Nous avons le sentiment d'avoir accompli, et bien accompli, notre devoir. Aussi le Premier ministre a décidé que notre effort devait avoir des limites. Quelque 3 000 hommes vont donc revenir en France autour de la fin de l'année. N'oublions pas que 70 000 militaires français servent aujourd'hui à l'extérieur du territoire métropolitain, dont 50 000 environ hors du territoire national. Notre rayonnement dans le monde, comme la protection de nos intérêts vitaux, est aussi à ce prix.

Le Figaro : En ex-Yougoslavie, si les Américains, après un accord de paix, décident d'envoyer une force de 25 000 hommes et sollicitent leurs alliés, que décidera le gouvernement ?

François Léotard : Cet accord de paix, qui plus que la France le souhaite ? Comment dès lors écarter a priori l'hypothèse d'une présence française plus forte – je pense à Sarajevo –, à la condition, bien sûr, que soient réunies certaines conditions : mandat plus clair, chaîne de commandement plus satisfaisante, financement assuré, moyens adaptés…

Le Figaro : À la demande du Premier ministre, une commission présidée par l'amiral Lanxade a procédé à une sorte d'audit de notre dissuasion nucléaire. Le nucléaire devient-il anachronique ?

François Léotard : Certainement pas. La dissuasion nucléaire nous a assuré, ne l'oublions jamais, plus de trente-cinq ans de paix. L'arme nucléaire n'a pas disparu dans les pays de l'ex-Union soviétique. Et tout, malheureusement, nous invite à prendre au sérieux les risques, bien réels, de prolifération autour de nous.

J'ajouterai que le nucléaire est devenu un élément du rapport de forces international, dont on tient compte autour de la table des discussions, à condition d'être autour, et non pas sous la table.

Il nous faut faire très attention à maintenir l'indépendance, la crédibilité et la suffisance (ce sont les trois critères traditionnels de la France) de notre force de dissuasion.

Le Figaro : Donc reprendre les essais ?

François Léotard : La réponse appartient à l'ensemble de l'exécutif. Je ne doute pas qu'elle soit responsable.

Le Figaro : À quelles conditions la France pourrait renoncer à des essais ?

François Léotard : La France a déjà dit être favorable à un traité d'interdiction, à condition qu'il soit universel et vérifiable.

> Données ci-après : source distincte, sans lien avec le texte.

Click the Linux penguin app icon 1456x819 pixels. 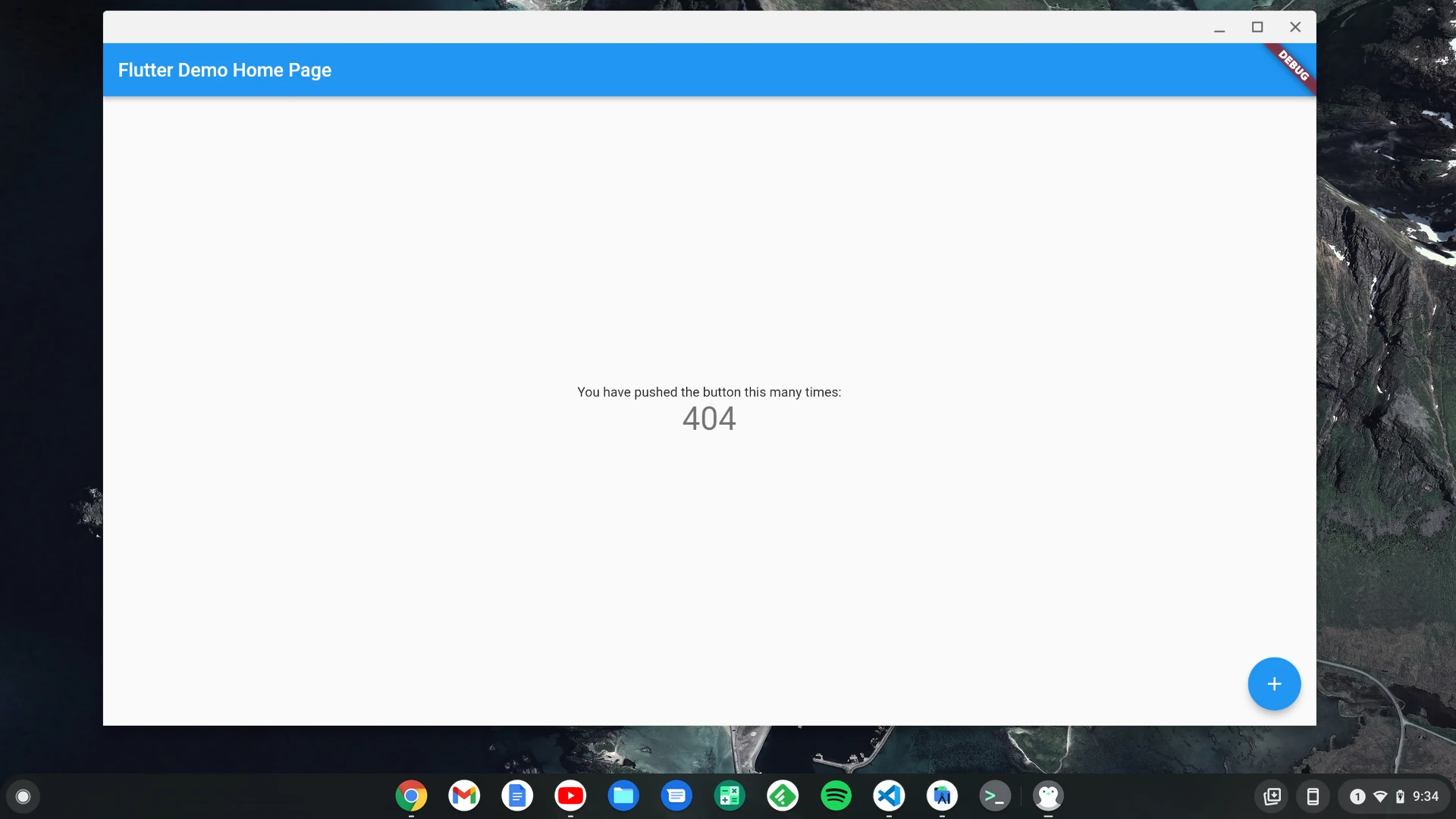point(1048,796)
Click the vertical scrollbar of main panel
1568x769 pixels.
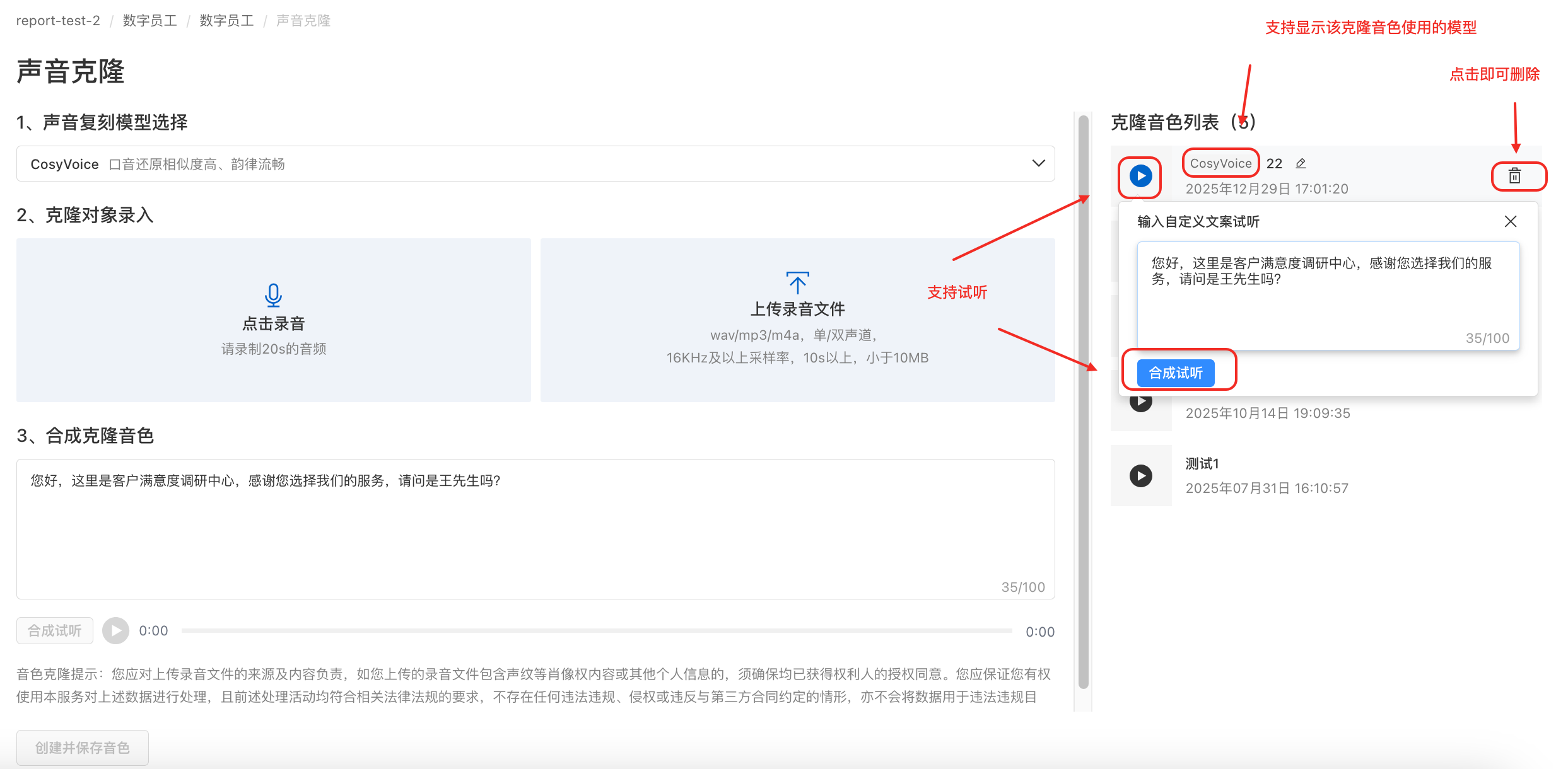1084,403
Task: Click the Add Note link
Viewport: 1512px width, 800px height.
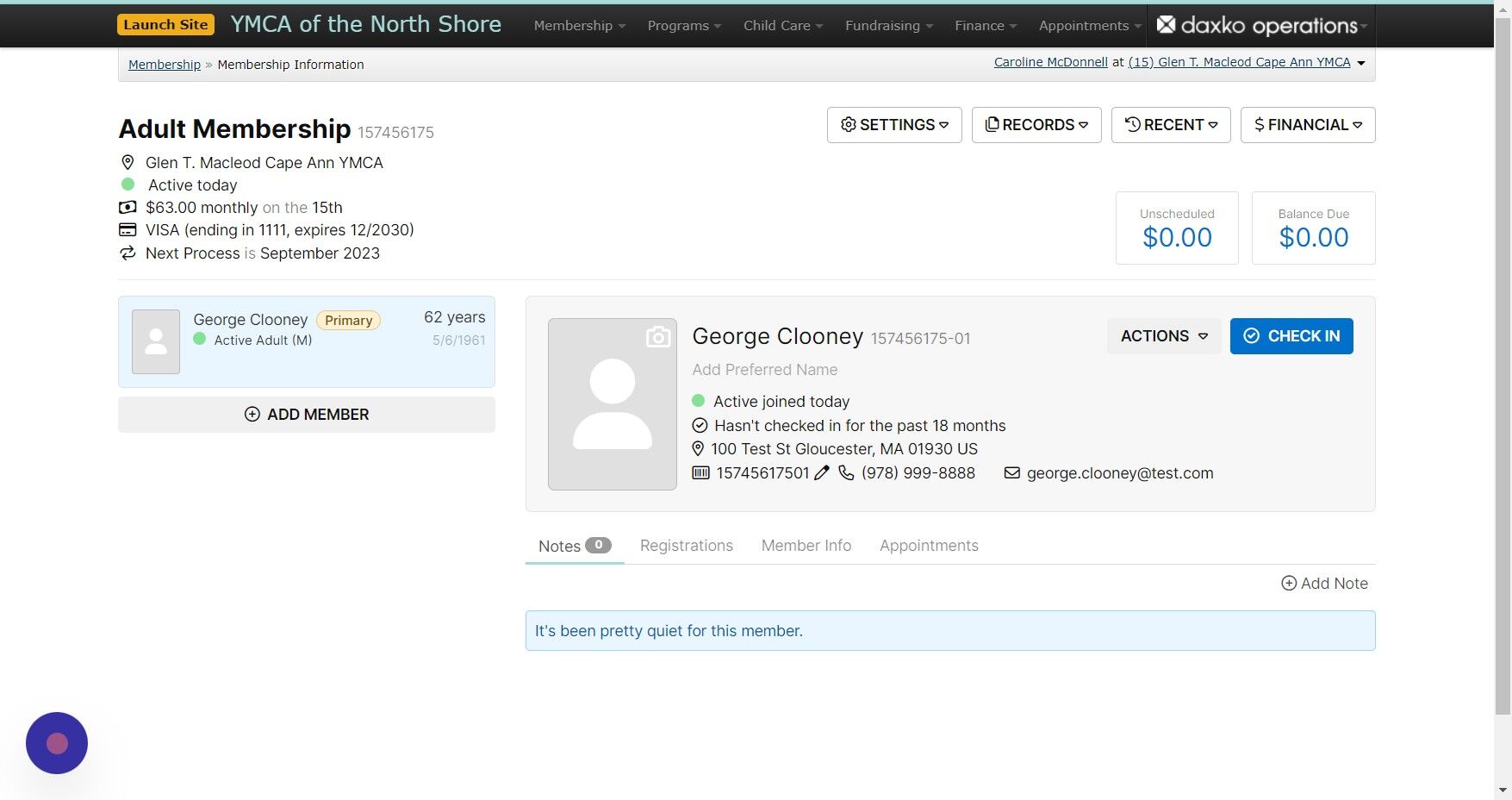Action: click(x=1324, y=583)
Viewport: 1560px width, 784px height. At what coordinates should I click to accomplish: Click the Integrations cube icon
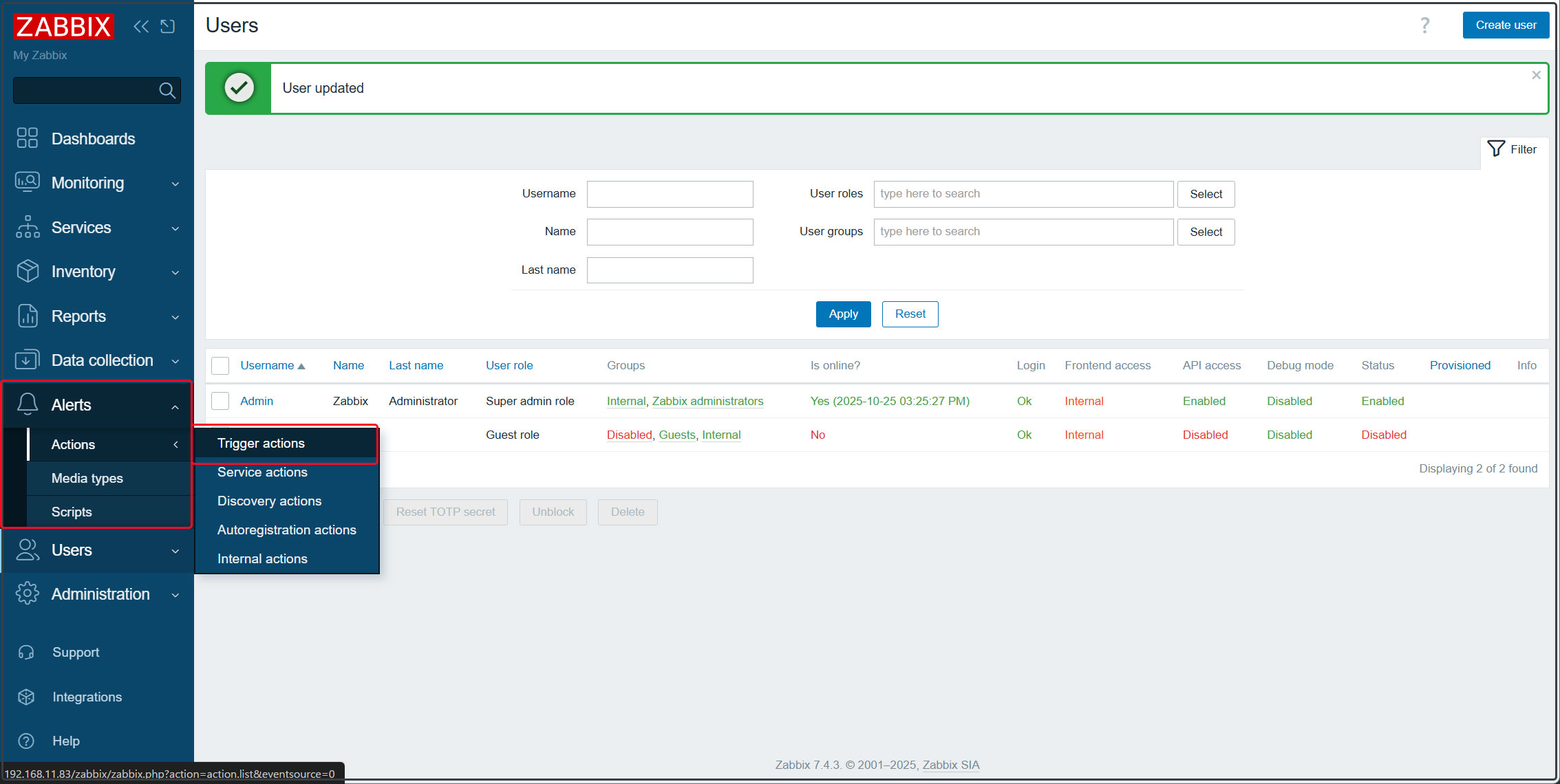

Il me paraît également indispensable, pour la survie de la dissuasion et la sécurité de notre outil nucléaire, que nous ayons acquis les indispensables moyens de simulation.

Cette acquisition précède à l'évidence tout arrêt définitif des essais. Nous ne devons jamais oublier – sur ce sujet comme sur d'autres – la grande leçon du général de Gaulle. Dans l'adversité, nous ne pouvons compter, comme nation, que sur nous-mêmes.